My original prompt was: “Please help me write a document on the difference between AI slop versus the real world and actual facts”
Take it for whatever it is, but even Google’s own AI literally says at the end to basically not trust it over your own critical thinking skills and research and such.
The document can also be found via the short link I made for it. I’m gonna leave this document online and otherwise unedited besides my addendum at the end of it.
https://docs.google.com/document/d/1o6PNCcHC1G9tVGwX6PlyFXFhZ64mDCFLV6wUyvYAz8E
https://tinyurl.com/googleaislopdoc
Edit: Apparently I can’t open the original link on my tablet, as it isn’t signed into Google, but the short link works and opens it up in the web browser (I’m using Fennec if that makes any difference for anyone).
Fuck AI, and fuck Google. I shouldn’t have to sign in to read a shared document…


Your post was very clear on what you were doing and how you were doing it, my question is why were you doing it, beyond your desire to see what it had to say, which is pretty much implied the moment you willfully prompt an LLM.
To get to the point I was trying to reach : As I’m sure you know, the output of an LLM is meant to reflect its training data (and further data it might search on the internet for), largely based on a statistical analysis of said data, all this directed by your prompt.
Using the term “slop” pushes the LLM to give more weight to the parts of its data where the same word appears, and so on for the rest of your prompt.
The result is that, what the LLM “thinks” is ultimately what humans have tended to write about, bar the possible distortion due to the amount of randomness introduced by the designers (LLM “temperature”).
These “thoughts” are not based on an analysis of the actual truth behind the words we use, but rather on an analysis of what other words appear alongside the words you have put in your prompt.
In this case, what your efforts reveal, is that human discourse where the words in your prompt occur the most, is most likely to talk about critical thinking, not-trusting AI and whatever else is included in the output you got.

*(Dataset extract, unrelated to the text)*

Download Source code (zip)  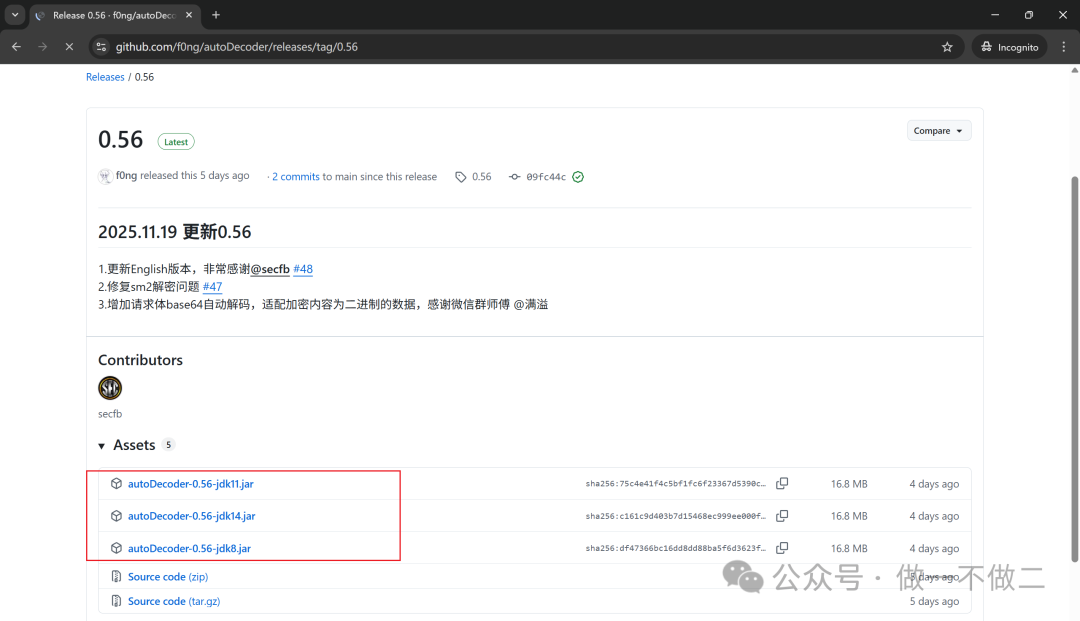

In other words, this output is not even a reflection of the general credit and trust that humans give or not to LLM outputs, but a reflection of what those of us who use “slop” have written on the subject. So basically you put on a filter for “negative responses only” in the first place, since “slop” is basically a slur at this point.
Based on my own observation of human discourse on the subject, I find that the output is a rather accurate reflection of what humans write about when it comes to “slop” and actual “facts”. What I make out of your results, is that the LLM is not only working as intended, but has successfully and accurately given you what you asked of it (a clear and concise document summarizing what humans who have a negative opinion on the subject say on the supposed-facts presented in LLM output)
If anything, having the LLM reply something else would be a stronger indication of their untrustworthiness, since I’m pretty sure that nobody writes something along the lines of “AI slop gives us an accurate reflection of well-established facts and the real world.” or “You should believe in AI slop, it’s all real world facts”.
Rest assured that I remain more interested in what you have to say than in the output of an LLM, and I do put a lot more trust in your capabilities to distinguish between what people generally say and actual facts.